§ WHAT IS REQUIRED: Return every entry below without altering a word.

Extracted data entries:
┄┄┄┄┄┄┄┄┄┄
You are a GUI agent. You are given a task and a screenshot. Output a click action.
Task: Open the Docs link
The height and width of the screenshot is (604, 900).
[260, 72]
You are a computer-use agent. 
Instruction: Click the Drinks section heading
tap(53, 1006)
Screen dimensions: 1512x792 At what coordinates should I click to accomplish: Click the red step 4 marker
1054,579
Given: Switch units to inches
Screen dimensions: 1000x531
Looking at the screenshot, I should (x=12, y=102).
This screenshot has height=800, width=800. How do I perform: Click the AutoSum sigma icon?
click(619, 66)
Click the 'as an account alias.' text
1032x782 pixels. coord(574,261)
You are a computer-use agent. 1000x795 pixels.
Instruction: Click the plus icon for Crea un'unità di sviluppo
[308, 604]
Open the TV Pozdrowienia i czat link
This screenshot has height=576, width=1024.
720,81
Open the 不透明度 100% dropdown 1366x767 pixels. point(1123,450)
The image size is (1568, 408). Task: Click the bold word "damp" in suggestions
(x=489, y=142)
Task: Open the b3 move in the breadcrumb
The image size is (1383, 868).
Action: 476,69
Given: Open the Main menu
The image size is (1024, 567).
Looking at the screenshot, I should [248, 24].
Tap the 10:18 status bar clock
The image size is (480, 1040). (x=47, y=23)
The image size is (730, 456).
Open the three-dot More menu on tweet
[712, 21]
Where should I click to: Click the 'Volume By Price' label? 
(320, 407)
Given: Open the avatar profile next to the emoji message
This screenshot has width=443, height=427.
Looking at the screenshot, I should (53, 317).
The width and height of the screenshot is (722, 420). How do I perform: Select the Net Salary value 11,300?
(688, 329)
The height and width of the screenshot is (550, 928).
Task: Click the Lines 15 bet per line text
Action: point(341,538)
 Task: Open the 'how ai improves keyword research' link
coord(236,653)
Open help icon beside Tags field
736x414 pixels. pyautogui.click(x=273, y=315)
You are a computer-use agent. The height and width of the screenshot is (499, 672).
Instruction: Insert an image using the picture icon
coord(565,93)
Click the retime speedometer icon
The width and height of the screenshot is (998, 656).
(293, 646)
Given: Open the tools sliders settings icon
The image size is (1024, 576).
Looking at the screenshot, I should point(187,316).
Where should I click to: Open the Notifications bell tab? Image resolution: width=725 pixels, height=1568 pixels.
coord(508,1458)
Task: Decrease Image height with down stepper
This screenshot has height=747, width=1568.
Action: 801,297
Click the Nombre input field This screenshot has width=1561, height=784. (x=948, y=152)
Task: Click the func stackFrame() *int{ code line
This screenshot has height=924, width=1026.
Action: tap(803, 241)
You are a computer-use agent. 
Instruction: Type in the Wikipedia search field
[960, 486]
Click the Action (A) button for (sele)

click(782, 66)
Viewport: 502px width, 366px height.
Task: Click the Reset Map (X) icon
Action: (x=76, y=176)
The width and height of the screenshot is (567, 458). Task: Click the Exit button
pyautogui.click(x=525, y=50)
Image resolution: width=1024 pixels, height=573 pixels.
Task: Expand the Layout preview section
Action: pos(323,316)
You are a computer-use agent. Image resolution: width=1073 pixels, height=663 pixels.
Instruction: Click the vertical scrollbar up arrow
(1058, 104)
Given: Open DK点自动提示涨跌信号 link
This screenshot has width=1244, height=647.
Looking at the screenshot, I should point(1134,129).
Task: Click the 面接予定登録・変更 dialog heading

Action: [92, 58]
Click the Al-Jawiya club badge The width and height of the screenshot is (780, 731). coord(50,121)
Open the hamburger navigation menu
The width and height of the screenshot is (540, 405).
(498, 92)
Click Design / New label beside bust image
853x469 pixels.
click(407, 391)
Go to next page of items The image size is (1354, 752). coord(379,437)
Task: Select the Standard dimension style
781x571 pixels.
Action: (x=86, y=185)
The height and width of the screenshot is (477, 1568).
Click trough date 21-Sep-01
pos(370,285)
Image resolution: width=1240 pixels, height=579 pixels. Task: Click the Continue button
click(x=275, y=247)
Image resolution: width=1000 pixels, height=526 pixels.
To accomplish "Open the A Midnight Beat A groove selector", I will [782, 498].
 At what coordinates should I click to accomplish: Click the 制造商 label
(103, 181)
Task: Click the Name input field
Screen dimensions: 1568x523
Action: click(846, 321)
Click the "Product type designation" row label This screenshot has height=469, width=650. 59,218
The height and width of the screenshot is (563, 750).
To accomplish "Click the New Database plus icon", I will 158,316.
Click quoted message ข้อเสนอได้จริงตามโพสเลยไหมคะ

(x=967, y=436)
┄┄┄┄┄┄┄┄┄┄
§ EXERCISE SOLUTION:
You are a GUI agent. You are given a task and a screenshot. Output a click action.
Task: Open the Docs link
The height and width of the screenshot is (604, 900).
[260, 72]
You are a computer-use agent. 
Instruction: Click the Drinks section heading
tap(53, 1006)
Screen dimensions: 1512x792 At what coordinates should I click to accomplish: Click the red step 4 marker
1054,579
Given: Switch units to inches
Screen dimensions: 1000x531
Looking at the screenshot, I should (x=12, y=102).
This screenshot has height=800, width=800. How do I perform: Click the AutoSum sigma icon?
click(619, 66)
Click the 'as an account alias.' text
1032x782 pixels. coord(574,261)
You are a computer-use agent. 1000x795 pixels.
Instruction: Click the plus icon for Crea un'unità di sviluppo
[308, 604]
Open the TV Pozdrowienia i czat link
This screenshot has height=576, width=1024.
720,81
Open the 不透明度 100% dropdown 1366x767 pixels. point(1123,450)
The image size is (1568, 408). Task: Click the bold word "damp" in suggestions
(x=489, y=142)
Task: Open the b3 move in the breadcrumb
The image size is (1383, 868).
Action: 476,69
Given: Open the Main menu
The image size is (1024, 567).
Looking at the screenshot, I should [248, 24].
Tap the 10:18 status bar clock
The image size is (480, 1040). (x=47, y=23)
The image size is (730, 456).
Open the three-dot More menu on tweet
[712, 21]
Where should I click to: Click the 'Volume By Price' label? 
(320, 407)
Given: Open the avatar profile next to the emoji message
This screenshot has width=443, height=427.
Looking at the screenshot, I should (53, 317).
The width and height of the screenshot is (722, 420). How do I perform: Select the Net Salary value 11,300?
(688, 329)
The height and width of the screenshot is (550, 928).
Task: Click the Lines 15 bet per line text
Action: point(341,538)
 Task: Open the 'how ai improves keyword research' link
coord(236,653)
Open help icon beside Tags field
736x414 pixels. pyautogui.click(x=273, y=315)
You are a computer-use agent. The height and width of the screenshot is (499, 672).
Instruction: Insert an image using the picture icon
coord(565,93)
Click the retime speedometer icon
The width and height of the screenshot is (998, 656).
(293, 646)
Given: Open the tools sliders settings icon
The image size is (1024, 576).
Looking at the screenshot, I should point(187,316).
Where should I click to: Open the Notifications bell tab? Image resolution: width=725 pixels, height=1568 pixels.
coord(508,1458)
Task: Decrease Image height with down stepper
This screenshot has height=747, width=1568.
Action: 801,297
Click the Nombre input field This screenshot has width=1561, height=784. (x=948, y=152)
Task: Click the func stackFrame() *int{ code line
This screenshot has height=924, width=1026.
Action: tap(803, 241)
You are a computer-use agent. 
Instruction: Type in the Wikipedia search field
[960, 486]
Click the Action (A) button for (sele)

click(782, 66)
Viewport: 502px width, 366px height.
Task: Click the Reset Map (X) icon
Action: (x=76, y=176)
The width and height of the screenshot is (567, 458). Task: Click the Exit button
pyautogui.click(x=525, y=50)
Image resolution: width=1024 pixels, height=573 pixels.
Task: Expand the Layout preview section
Action: pos(323,316)
You are a computer-use agent. Image resolution: width=1073 pixels, height=663 pixels.
Instruction: Click the vertical scrollbar up arrow
(1058, 104)
Given: Open DK点自动提示涨跌信号 link
This screenshot has width=1244, height=647.
Looking at the screenshot, I should point(1134,129).
Task: Click the 面接予定登録・変更 dialog heading

Action: [92, 58]
Click the Al-Jawiya club badge The width and height of the screenshot is (780, 731). coord(50,121)
Open the hamburger navigation menu
The width and height of the screenshot is (540, 405).
(498, 92)
Click Design / New label beside bust image
853x469 pixels.
click(407, 391)
Go to next page of items The image size is (1354, 752). coord(379,437)
Task: Select the Standard dimension style
781x571 pixels.
Action: (x=86, y=185)
The height and width of the screenshot is (477, 1568).
Click trough date 21-Sep-01
pos(370,285)
Image resolution: width=1240 pixels, height=579 pixels. Task: Click the Continue button
click(x=275, y=247)
Image resolution: width=1000 pixels, height=526 pixels.
To accomplish "Open the A Midnight Beat A groove selector", I will [782, 498].
 At what coordinates should I click to accomplish: Click the 制造商 label
(103, 181)
Task: Click the Name input field
Screen dimensions: 1568x523
Action: click(846, 321)
Click the "Product type designation" row label This screenshot has height=469, width=650. 59,218
The height and width of the screenshot is (563, 750).
To accomplish "Click the New Database plus icon", I will 158,316.
Click quoted message ข้อเสนอได้จริงตามโพสเลยไหมคะ

(x=967, y=436)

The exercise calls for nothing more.